[Collection entries]
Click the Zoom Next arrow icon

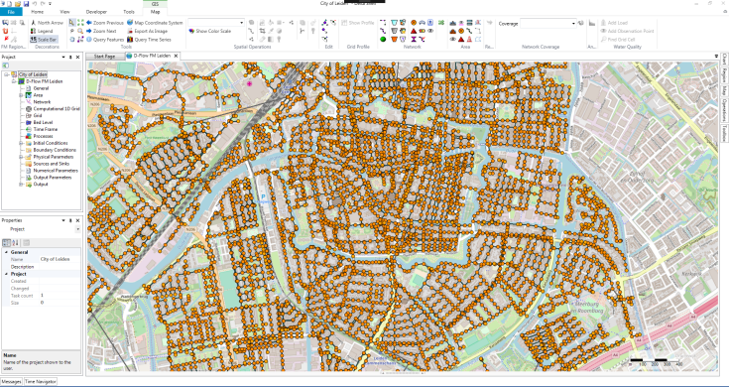pyautogui.click(x=89, y=31)
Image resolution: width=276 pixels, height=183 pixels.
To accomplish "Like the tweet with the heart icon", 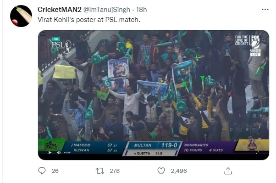I will [x=161, y=171].
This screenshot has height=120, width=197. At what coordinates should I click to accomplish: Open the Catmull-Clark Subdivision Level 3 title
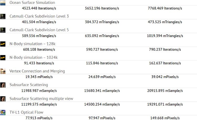pyautogui.click(x=39, y=16)
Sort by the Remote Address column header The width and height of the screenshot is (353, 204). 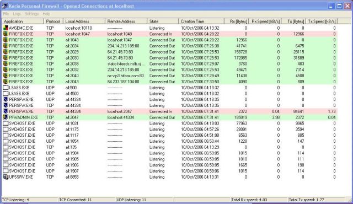click(x=126, y=22)
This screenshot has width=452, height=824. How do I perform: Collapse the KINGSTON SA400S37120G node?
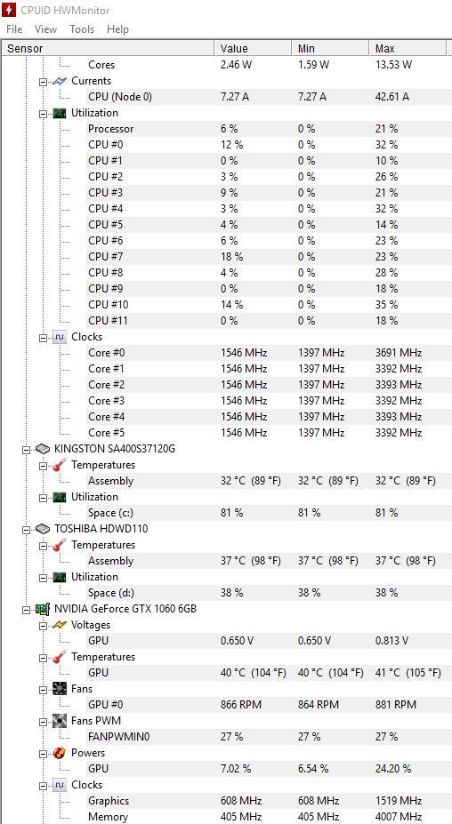27,449
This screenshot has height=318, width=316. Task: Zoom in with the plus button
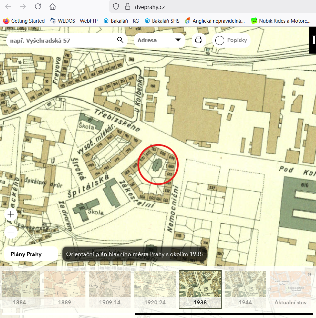(11, 214)
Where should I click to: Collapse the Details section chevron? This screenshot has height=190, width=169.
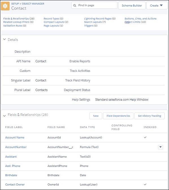click(4, 39)
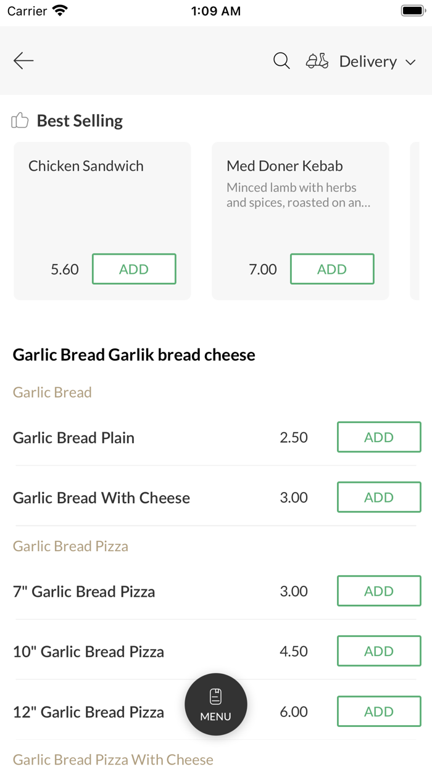Add Garlic Bread With Cheese
The image size is (432, 767).
(x=379, y=497)
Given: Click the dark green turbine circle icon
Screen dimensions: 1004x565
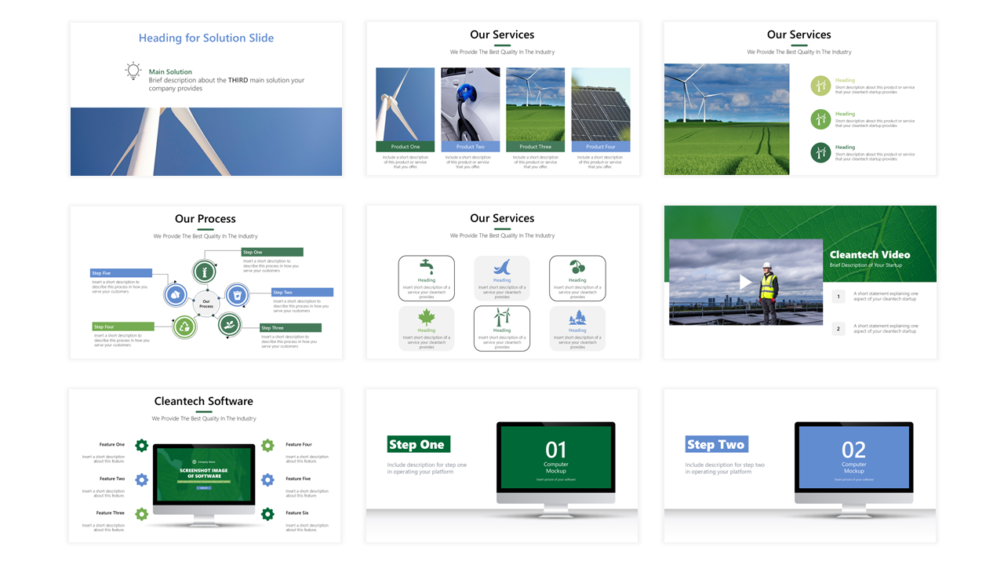Looking at the screenshot, I should 820,152.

Work task: Find the line with "Where should I". Reproduce it and every line after it through the last line above exactly, leaving out the pictures.

Task answer:
Where should I click to: Collapse the Details section chevron? This screenshot has height=190, width=169.
click(4, 39)
Add Garlic Bread With Cheese
The image size is (432, 767).
(x=379, y=497)
Given: Click the dark green turbine circle icon
Screen dimensions: 1004x565
Looking at the screenshot, I should 820,152.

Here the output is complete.